Raised interferon-β, type 3 interferon and interferon-stimulated genes - evidence of innate immune activation in neutrophilic asthma.

Background: Interferons play an important role in innate immunity. Previous studies report deficiency in virus induction of interferon (IFN)-α, IFN-β and IFN-λ in bronchial epithelial and bronchial lavage cells in atopic asthmatics. It is now recognized that asthma is a heterogeneous disease comprising different inflammatory phenotypes, some of which may involve innate immune activation in the absence of overt infection.

Objective: The aim of this study was to investigate whether the severity of asthma or a specific cellular sputum pattern may be linked to evidence of innate immune activation.
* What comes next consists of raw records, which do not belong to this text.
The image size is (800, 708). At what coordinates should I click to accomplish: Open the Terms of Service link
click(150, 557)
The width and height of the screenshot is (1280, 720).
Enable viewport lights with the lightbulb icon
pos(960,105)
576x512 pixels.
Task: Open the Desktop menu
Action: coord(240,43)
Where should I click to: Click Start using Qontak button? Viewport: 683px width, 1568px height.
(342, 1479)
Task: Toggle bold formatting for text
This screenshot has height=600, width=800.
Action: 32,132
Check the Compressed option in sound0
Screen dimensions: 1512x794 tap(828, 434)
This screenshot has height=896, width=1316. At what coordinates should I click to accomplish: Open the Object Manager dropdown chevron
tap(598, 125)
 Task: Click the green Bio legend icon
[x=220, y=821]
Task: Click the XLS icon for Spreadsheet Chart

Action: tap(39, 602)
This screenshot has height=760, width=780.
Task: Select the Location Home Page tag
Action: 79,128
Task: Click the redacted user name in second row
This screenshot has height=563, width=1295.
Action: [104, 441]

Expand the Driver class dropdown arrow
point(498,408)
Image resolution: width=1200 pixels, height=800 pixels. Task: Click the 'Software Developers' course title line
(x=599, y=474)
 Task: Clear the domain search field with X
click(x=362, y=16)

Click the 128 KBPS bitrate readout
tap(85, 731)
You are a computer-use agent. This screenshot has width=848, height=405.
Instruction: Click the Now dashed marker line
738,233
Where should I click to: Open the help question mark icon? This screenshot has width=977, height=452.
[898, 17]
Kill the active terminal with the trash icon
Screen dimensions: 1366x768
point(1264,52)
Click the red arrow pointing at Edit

Methods: Here we investigate the expression of IFN-β, IFN-λ1 (IL-29), IFN-λ2/3 (IL-28A/B) and the interferon-stimulated genes (ISGs) such as myxovirus resistance 1 (Mx1), oligoadenylate synthetase (OAS) and viperin in unstimulated sputum cells in 57 asthmatics (including 16 mild, 19 moderate and 22 severe asthma patients) and compared them with 19 healthy subjects.

Results: We observed increased expression of IFN-β, IFN-λ1/IL-29, OAS and viperin in asthmatics compared with healthy subjects, while IL-28 was not expressed in any group. The overexpression was restricted to neutrophilic asthmatics (sputum neutrophils ≥ 76%), while eosinophilic asthmatics (sputum eosinophils ≥ 3%) did not differ from healthy subjects or even showed a lower expression of Mx1. No difference in interferon or ISG expression was observed according to clinical asthma severity.

Conclusion And Clinical Relevance: Neutrophilic, but not eosinophilic, asthmatics display overexpression of IFN-β, IFN-λ1/IL-29 and ISGs in their sputum cells that may reflect ongoing innate immune activation.